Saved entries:
※ ※ ※

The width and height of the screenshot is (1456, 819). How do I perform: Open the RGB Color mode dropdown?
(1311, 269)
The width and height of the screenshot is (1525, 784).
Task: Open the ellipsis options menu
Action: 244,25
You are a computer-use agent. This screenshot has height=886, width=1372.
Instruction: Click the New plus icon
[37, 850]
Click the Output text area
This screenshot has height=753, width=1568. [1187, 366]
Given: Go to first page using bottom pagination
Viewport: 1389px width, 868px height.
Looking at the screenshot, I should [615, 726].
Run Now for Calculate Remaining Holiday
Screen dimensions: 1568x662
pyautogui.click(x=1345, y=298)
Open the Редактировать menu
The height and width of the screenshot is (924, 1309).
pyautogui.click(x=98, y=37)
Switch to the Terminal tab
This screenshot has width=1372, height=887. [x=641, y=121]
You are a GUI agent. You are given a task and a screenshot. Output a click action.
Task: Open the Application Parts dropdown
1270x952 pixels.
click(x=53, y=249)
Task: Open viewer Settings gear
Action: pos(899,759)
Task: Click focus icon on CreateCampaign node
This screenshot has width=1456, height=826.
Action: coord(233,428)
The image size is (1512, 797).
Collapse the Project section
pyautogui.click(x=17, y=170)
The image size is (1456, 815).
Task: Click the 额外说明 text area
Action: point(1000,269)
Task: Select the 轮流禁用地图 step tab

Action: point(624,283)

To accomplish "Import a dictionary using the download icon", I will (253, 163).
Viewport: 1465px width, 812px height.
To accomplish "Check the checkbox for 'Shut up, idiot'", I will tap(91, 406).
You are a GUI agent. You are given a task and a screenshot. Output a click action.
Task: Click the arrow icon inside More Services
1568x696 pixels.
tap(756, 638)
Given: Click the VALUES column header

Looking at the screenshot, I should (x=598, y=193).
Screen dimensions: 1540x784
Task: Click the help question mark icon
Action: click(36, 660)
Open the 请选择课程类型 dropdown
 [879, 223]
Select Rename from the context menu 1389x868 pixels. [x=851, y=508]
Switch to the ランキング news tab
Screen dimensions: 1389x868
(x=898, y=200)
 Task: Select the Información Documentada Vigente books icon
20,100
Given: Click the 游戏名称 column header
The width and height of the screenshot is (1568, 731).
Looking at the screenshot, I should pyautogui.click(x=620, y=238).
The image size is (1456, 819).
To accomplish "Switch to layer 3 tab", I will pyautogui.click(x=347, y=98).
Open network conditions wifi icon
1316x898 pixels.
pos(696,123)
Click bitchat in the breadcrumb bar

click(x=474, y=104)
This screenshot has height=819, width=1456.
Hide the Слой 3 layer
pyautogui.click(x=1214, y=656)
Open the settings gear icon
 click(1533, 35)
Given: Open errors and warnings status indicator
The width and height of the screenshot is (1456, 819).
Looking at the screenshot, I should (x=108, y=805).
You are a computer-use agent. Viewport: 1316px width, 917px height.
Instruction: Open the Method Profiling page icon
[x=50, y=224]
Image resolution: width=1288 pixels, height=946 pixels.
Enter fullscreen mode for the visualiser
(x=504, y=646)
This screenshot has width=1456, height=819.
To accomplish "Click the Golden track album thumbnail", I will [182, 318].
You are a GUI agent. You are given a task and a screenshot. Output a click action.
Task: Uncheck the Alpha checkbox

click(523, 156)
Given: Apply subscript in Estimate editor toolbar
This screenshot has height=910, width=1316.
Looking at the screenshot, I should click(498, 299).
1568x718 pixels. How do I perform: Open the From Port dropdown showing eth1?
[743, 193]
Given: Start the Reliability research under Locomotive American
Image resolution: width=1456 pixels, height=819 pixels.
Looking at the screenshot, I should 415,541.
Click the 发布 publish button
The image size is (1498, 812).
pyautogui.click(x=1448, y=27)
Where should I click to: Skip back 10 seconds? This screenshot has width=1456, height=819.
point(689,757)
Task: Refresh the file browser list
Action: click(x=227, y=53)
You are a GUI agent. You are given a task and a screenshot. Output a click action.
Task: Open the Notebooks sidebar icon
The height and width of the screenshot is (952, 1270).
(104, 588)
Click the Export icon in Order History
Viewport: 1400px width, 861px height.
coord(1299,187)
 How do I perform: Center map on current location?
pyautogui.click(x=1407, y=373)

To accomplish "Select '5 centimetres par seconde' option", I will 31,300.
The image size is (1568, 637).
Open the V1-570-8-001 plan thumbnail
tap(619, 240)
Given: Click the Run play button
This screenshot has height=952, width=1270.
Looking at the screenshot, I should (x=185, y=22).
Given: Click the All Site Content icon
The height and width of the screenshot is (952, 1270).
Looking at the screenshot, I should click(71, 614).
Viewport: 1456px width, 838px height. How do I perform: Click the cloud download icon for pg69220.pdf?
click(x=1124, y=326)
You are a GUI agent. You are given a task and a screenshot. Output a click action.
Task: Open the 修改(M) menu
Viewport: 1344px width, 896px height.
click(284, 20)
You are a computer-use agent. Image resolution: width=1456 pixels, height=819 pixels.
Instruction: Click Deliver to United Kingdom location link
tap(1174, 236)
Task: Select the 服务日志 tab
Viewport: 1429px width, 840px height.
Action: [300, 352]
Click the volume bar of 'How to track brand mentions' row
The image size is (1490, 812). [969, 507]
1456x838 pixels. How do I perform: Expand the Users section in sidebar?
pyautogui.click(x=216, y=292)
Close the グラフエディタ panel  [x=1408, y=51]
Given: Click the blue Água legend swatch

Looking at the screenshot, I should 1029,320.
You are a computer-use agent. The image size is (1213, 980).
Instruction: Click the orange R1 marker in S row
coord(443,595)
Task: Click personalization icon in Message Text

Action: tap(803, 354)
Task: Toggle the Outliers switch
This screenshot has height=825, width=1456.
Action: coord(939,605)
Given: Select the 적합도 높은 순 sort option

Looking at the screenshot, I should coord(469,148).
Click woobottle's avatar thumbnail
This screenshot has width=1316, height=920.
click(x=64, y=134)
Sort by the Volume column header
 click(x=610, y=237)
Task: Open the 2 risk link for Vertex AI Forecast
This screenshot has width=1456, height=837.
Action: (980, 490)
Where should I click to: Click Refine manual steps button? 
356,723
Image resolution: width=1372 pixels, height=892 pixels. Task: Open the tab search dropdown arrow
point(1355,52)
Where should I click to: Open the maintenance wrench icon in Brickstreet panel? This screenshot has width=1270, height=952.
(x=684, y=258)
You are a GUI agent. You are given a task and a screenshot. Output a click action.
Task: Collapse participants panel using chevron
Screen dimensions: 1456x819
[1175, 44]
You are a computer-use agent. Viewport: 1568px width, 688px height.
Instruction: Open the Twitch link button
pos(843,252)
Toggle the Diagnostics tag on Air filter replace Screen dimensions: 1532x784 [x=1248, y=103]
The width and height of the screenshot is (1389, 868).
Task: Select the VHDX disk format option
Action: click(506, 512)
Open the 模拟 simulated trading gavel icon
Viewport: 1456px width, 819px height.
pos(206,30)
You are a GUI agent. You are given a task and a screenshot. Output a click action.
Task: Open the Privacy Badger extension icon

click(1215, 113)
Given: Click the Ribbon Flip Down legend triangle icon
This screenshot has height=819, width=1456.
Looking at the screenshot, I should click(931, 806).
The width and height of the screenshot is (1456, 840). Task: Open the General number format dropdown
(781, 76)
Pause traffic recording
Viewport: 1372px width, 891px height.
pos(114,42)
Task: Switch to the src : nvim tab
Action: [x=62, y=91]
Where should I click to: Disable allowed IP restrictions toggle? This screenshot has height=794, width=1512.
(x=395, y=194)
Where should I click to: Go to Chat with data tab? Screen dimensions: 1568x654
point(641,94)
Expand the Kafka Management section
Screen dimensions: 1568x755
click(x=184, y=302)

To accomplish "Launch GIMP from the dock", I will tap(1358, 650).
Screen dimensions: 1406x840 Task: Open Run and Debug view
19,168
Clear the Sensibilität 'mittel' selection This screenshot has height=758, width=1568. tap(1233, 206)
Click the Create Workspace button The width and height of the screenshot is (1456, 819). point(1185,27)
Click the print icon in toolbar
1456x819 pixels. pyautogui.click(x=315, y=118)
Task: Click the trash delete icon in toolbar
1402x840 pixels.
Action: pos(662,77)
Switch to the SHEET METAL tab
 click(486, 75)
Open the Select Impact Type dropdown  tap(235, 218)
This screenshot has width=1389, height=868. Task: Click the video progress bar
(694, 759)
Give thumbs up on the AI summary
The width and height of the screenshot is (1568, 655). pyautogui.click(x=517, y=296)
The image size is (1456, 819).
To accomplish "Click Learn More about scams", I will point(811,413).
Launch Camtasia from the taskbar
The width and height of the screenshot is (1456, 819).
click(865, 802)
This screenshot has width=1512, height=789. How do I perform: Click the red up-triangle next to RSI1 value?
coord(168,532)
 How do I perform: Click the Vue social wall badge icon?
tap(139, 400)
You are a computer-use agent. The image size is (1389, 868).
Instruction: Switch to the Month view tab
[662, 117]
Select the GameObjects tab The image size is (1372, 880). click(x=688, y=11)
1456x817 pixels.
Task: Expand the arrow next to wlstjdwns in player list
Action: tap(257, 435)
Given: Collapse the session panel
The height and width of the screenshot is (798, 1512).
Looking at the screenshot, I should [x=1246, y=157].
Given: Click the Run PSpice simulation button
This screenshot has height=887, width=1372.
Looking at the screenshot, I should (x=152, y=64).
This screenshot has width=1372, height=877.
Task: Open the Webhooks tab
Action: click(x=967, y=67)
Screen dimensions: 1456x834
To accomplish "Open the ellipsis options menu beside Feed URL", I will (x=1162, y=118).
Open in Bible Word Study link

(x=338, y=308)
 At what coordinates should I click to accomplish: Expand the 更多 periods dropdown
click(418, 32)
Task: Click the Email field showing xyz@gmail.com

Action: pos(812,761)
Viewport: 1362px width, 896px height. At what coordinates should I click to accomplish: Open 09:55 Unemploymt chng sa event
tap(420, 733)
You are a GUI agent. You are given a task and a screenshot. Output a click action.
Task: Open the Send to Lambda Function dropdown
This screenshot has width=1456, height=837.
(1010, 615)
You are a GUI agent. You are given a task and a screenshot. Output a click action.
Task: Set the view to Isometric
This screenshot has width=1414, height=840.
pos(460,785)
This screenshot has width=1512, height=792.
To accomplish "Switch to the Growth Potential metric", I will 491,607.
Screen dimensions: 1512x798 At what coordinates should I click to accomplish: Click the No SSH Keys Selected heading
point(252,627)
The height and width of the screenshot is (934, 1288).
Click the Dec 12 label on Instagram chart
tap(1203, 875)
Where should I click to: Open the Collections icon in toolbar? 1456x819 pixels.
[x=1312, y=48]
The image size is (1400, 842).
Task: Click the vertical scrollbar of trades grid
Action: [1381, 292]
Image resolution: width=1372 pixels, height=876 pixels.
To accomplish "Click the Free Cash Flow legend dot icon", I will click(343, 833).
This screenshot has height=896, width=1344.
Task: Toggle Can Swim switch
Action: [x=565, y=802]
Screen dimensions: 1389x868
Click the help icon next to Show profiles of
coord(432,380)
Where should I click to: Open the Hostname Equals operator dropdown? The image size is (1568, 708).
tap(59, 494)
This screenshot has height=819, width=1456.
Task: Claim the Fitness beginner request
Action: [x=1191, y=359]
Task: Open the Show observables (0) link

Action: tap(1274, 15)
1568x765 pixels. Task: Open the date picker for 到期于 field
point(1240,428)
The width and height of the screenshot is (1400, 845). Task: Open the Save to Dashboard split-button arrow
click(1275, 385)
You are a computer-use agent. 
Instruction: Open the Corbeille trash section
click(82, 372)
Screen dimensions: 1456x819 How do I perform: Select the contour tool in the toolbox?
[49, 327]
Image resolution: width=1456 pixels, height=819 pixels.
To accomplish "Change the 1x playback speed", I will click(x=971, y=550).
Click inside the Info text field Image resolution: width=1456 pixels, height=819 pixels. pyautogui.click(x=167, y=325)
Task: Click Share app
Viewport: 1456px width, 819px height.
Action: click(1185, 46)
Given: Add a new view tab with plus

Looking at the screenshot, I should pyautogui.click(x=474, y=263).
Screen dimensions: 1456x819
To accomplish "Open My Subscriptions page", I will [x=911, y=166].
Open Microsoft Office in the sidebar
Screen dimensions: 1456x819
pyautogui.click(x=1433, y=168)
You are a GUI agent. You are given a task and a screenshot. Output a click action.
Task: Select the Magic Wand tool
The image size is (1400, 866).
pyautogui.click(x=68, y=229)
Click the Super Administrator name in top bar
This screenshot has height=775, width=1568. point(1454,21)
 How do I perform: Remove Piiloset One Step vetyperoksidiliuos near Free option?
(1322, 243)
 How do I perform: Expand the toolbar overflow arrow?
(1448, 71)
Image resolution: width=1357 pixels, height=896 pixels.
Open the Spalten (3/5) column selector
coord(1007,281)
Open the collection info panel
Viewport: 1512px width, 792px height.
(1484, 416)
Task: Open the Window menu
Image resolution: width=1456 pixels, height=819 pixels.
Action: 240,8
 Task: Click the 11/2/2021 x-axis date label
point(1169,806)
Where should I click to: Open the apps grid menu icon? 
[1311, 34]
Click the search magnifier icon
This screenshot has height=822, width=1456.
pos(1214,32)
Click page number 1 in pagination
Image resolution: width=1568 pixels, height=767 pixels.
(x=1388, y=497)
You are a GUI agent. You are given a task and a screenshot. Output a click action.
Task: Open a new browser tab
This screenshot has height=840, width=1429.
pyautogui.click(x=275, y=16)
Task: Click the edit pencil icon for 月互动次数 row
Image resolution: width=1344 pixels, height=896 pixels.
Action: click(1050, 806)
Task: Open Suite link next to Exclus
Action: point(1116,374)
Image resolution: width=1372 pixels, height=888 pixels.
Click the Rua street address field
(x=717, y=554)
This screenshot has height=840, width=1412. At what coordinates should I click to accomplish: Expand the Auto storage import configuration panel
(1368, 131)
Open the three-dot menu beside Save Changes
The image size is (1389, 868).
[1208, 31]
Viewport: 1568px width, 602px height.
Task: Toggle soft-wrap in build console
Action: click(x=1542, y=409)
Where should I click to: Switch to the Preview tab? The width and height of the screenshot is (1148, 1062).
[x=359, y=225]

※ ※ ※

Task to carry out: Which lines above carry the string "computer"? Copy those lines.

Solved problem:
You are a computer-use agent. This screenshot has height=886, width=1372.
You are a computer-use agent. Viewport: 1316px width, 917px height.
You are a computer-use agent. Image resolution: width=1456 pixels, height=819 pixels.
You are a computer-use agent. The image size is (1213, 980).
You are a computer-use agent. Viewport: 1568px width, 688px height.
You are a computer-use agent. The image size is (1389, 868).
You are a computer-use agent. 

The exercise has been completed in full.